Details here electrical.theiet.org/.../
JP
I had an email this morning from the IET telling me that a Draft for Public Consultation has been published for Amendment 3 to BS 7671.
Details here electrical.theiet.org/.../
JP
It seems AMD3 is trying to mitigate tip of the larger problem. The problem of "unidirectional" and "bidirectional" RC devices stems from the way electronics are designed on the secondary winding inside. But the problem is not just the design but the fact that the functionality of modern RCD/RCBO in UK relies on electronics at all. As many of you may already be aware - this type of design was disallowed on mainland continent and most of RCBOs sold nowadays in UK are illegal to use in EU because the electronics will not function without neutral (eg. in the event of PEN fault). The device that's supposed to be part of secondary protection and fire protection will do absolutely nothing if the fault starts by burning through neutral. Just a few years ago just about any RCBO with electronic release would have a flylead connected to MET ensuring the device was still functioning without neutral under fault conditions, but with time even that failsafe was withdrawn from most of the designs.
So - don't add unidirectional and bidirectional malarky to the regs - just ban shoddy electronic designs from UK markets all together before it becomes larger issue. Most of the world already did.
As many of you may already be aware - this type of design was disallowed on mainland continent and most of RCBOs sold nowadays in UK are illegal to use in EU because the electronics will not function without neutral (eg. in the event of PEN fault). The device that's supposed to be part of secondary protection and fire protection will do absolutely nothing if the fault starts by burning through neutral.
Is this correct? I'm sceptical because the terms in BS EN 61009-1 relating to voltage dependant operation aren't BS national departures.
The overcurrent functions of an RCBO are not dependent upon voltage - they are essentially an MCB in these respects.
The RCD characteristic however is. And you're correct that there's no guarantee this will work if the L-N voltage drops below 0.8 nominal.
But it would need multiple faults for this to become a hazard. For example a PEN fault is a fault condition so if this was to coincide with a secondary fault that was unable to clear then yes that would be immediately dangerous.
I can see some justification in domestic where the risk of existing faults is sufficiently high - hence the elevated requirements for AP in the first place. But then the advantage of AP by 30mA RCDs [as opposed to e.g. the traditional supplementary bonding approach] is that a problem raises its head and the occupants hopefully ring their electrician about an annoying RCBO.
FEs are a bit of a pain.

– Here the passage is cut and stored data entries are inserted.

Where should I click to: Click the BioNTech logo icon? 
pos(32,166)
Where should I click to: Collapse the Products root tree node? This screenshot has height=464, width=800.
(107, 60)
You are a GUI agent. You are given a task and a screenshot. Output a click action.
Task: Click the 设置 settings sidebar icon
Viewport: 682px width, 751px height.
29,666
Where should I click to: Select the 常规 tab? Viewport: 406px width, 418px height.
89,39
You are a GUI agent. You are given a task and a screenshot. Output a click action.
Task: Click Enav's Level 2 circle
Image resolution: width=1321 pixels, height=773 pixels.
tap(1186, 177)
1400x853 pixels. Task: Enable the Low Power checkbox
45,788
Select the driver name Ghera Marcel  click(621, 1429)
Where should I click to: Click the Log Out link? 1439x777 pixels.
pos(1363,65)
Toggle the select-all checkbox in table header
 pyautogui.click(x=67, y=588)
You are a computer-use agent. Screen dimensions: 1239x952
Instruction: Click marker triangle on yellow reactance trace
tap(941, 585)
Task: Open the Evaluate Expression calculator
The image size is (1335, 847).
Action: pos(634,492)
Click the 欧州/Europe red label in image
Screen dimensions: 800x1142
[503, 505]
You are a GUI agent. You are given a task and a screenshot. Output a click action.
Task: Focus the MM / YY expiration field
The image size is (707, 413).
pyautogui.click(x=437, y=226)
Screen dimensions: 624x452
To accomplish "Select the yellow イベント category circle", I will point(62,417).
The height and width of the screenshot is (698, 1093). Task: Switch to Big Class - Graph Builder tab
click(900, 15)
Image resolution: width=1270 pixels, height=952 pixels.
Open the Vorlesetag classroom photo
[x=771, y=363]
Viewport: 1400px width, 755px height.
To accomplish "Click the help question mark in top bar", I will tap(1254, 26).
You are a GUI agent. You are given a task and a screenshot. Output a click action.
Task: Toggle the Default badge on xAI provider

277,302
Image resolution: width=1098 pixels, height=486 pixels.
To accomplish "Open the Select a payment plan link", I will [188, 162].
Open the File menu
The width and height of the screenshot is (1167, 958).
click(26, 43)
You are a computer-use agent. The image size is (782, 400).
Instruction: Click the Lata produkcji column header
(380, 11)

I've always wondered why they don't put a supercapacitor or something in - but would have its own problems.
Some also argue that we should have upfront PEN protection - I'm not convinced but I think smart meters should report undervoltage to the DNO.
Ultimately protective devices are there for fault conditions not dodgy wiring - which aren't the same thing.
but I think smart meters should report undervoltage to the DNO.
I think that would be a good idea ... overvoltage too.
but I think smart meters should report undervoltage to the DNO.
I think that would be a good idea ... overvoltage too.